Scientists from the Wisconsin IceCube Particle Astrophysics Center are using ray tracing on NVIDIA GPUs to accelerate simulations of subatomic particles by hundreds of times.
Scientists from the Wisconsin IceCube Particle Astrophysics Center are using ray tracing on NVIDIA GPUs to accelerate simulations of subatomic particles by hundreds of times.
Using NVIDIA RTX GPUs in a subsystem of the Texas Advanced Computing Center’s Frontera supercomputer, the researchers can calculate the path of light as it travels through a one cubic kilometer block of ice at Antarctica’s IceCube Neutrino Observatory.
They’re analyzing neutrinos, tiny particles created by cosmic rays that interact with Earth’s atmosphere. The ice block, located at the Amundsen-Scott South Pole Station, is rigged with sensors over a thousand feet under the surface, which transform signals from neutrino interactions into digital data.

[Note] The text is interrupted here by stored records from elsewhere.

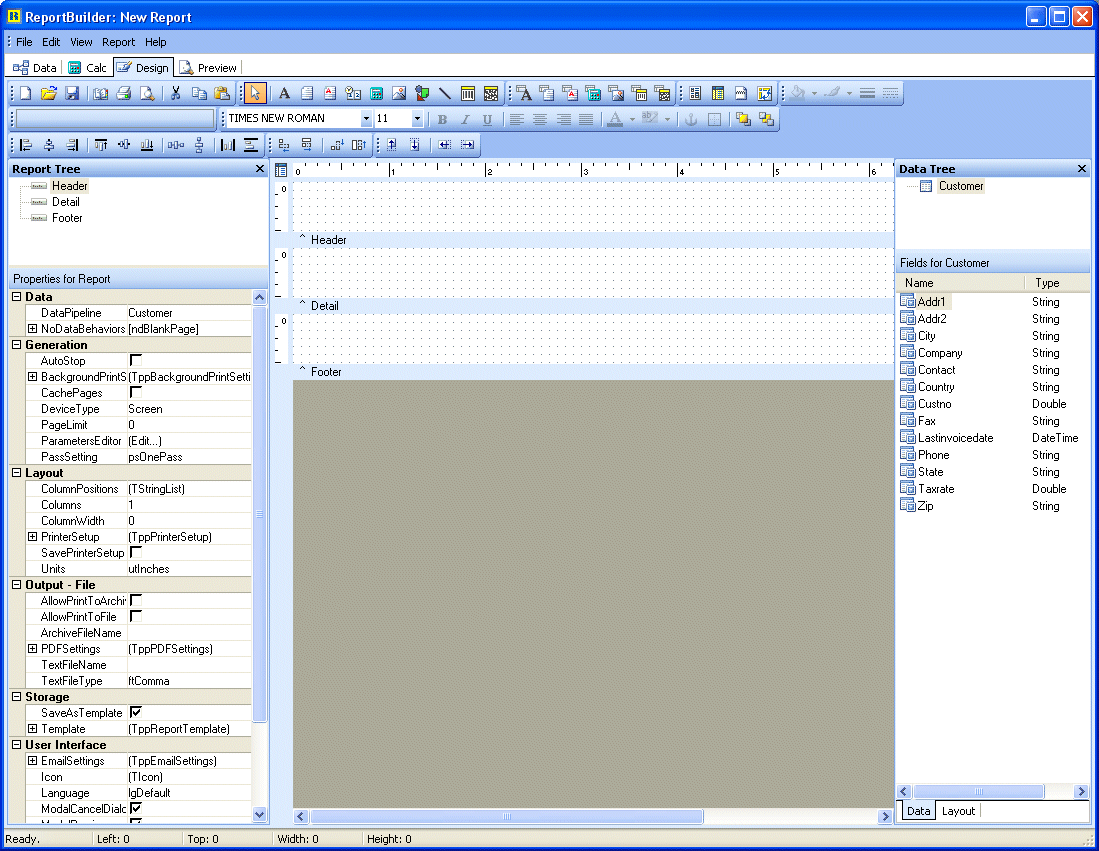
Task: Select the Label component tool
Action: tap(284, 94)
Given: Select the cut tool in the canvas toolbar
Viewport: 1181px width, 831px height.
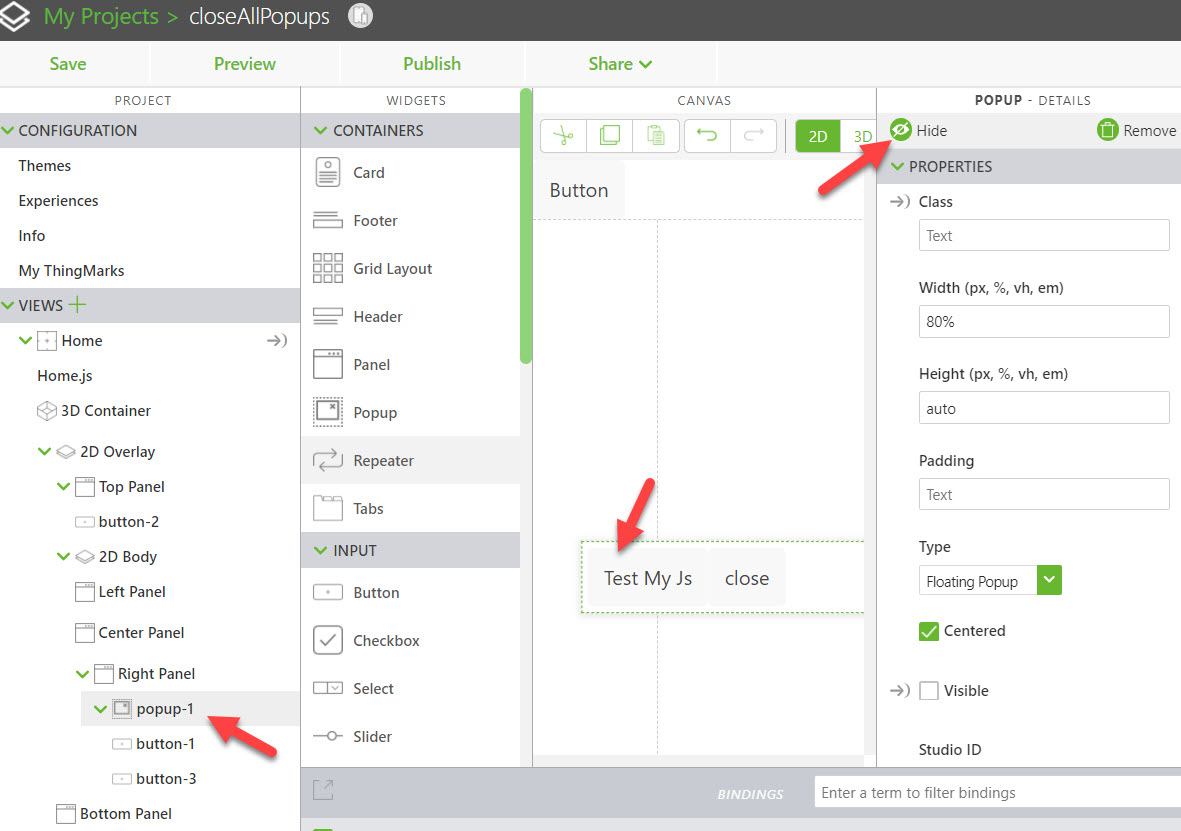Looking at the screenshot, I should (562, 135).
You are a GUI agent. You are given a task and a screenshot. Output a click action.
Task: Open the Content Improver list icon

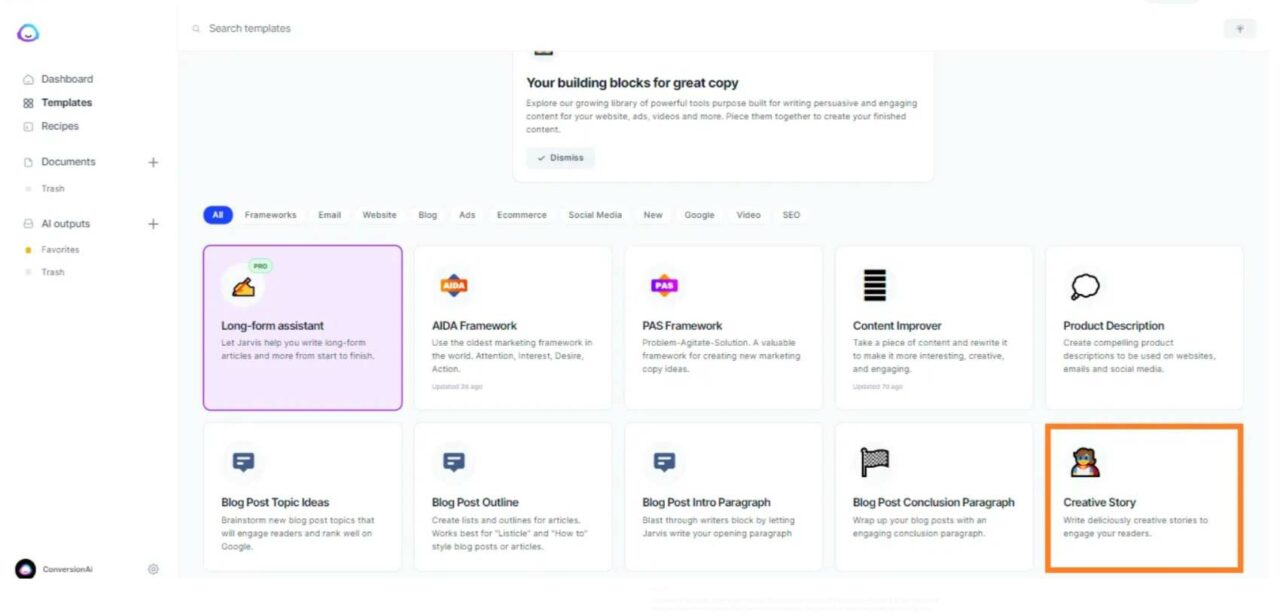pyautogui.click(x=874, y=284)
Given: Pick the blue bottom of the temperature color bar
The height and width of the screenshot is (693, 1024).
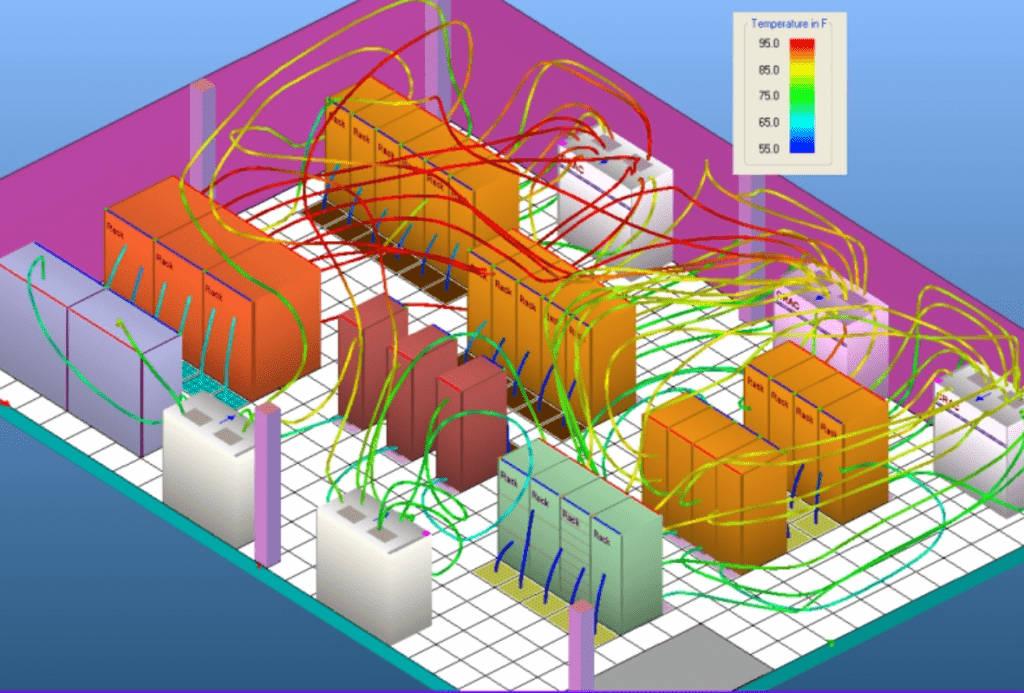Looking at the screenshot, I should coord(802,146).
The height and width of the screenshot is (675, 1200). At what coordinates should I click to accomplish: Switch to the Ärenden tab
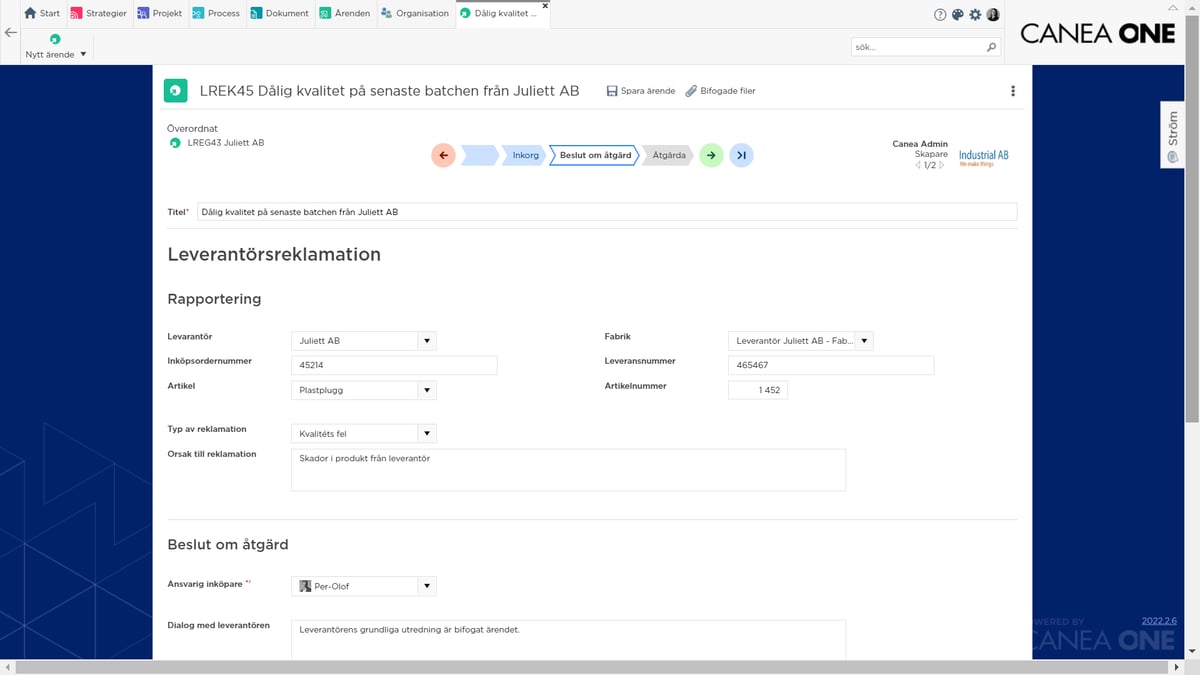345,14
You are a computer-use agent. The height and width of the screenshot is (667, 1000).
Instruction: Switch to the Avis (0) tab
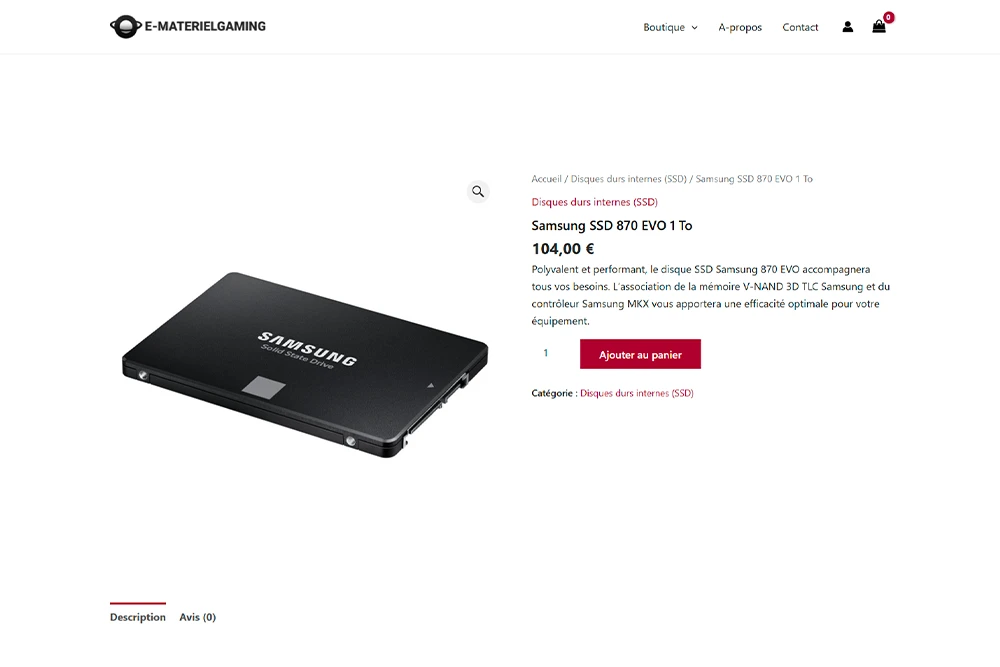[198, 617]
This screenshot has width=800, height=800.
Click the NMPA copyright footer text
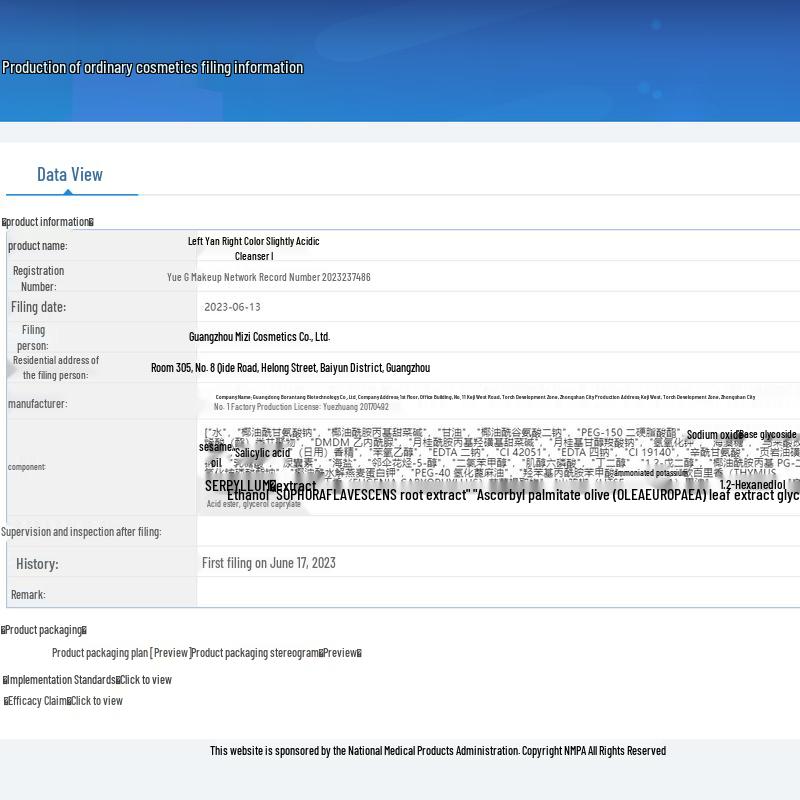click(x=437, y=751)
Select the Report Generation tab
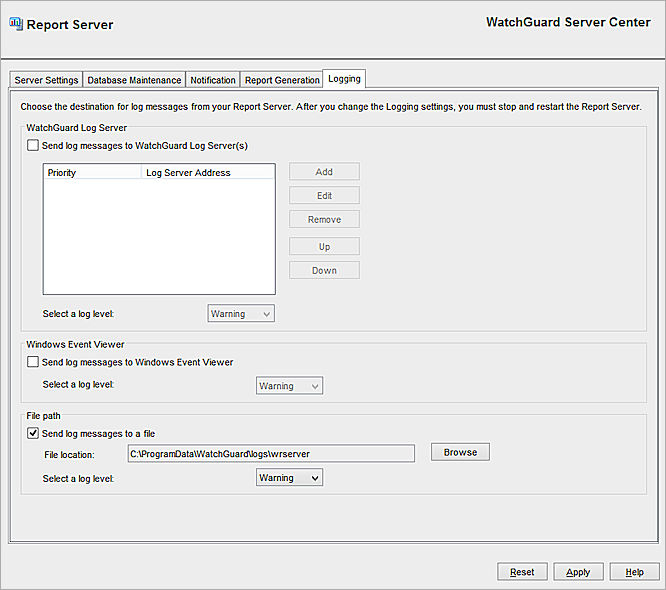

“Based on the analysis, researchers are also able to determine where in the sky the particle came from, its energy, and sometimes, what type of neutrino — electron, muon or tau — it was,” said James Madson, executive director at IceCube.
The researchers are especially interested in neutrino events, or spikes in activity that can be traced to high-energy cosmic events billions of light years away. But these analyses require significant computational resources, making the IceCube team among the largest users of the Frontera GPU subsystem.
To better understand how neutrinos travel through the observatory’s ice block, the scientists use GPU-accelerated ray tracing to simulate how light propagates through the ice, tracking high-energy particles that are produced when neutrinos interact. Defects in the ice can cause the light to scatter or be absorbed, making it harder to analyze.
“Large scale simulations of the IceCube facility and the data it creates allow us to rapidly and accurately determine the properties of these neutrinos, which in turn exposes the physics of the most energetic events in the universe,” said Niall Gaffney, director of data intensive computing at the Texas Advanced Computing Center. “This is key to validating the fundamental quantum-mechanical physics in environments that cannot be practically replicated on earth.”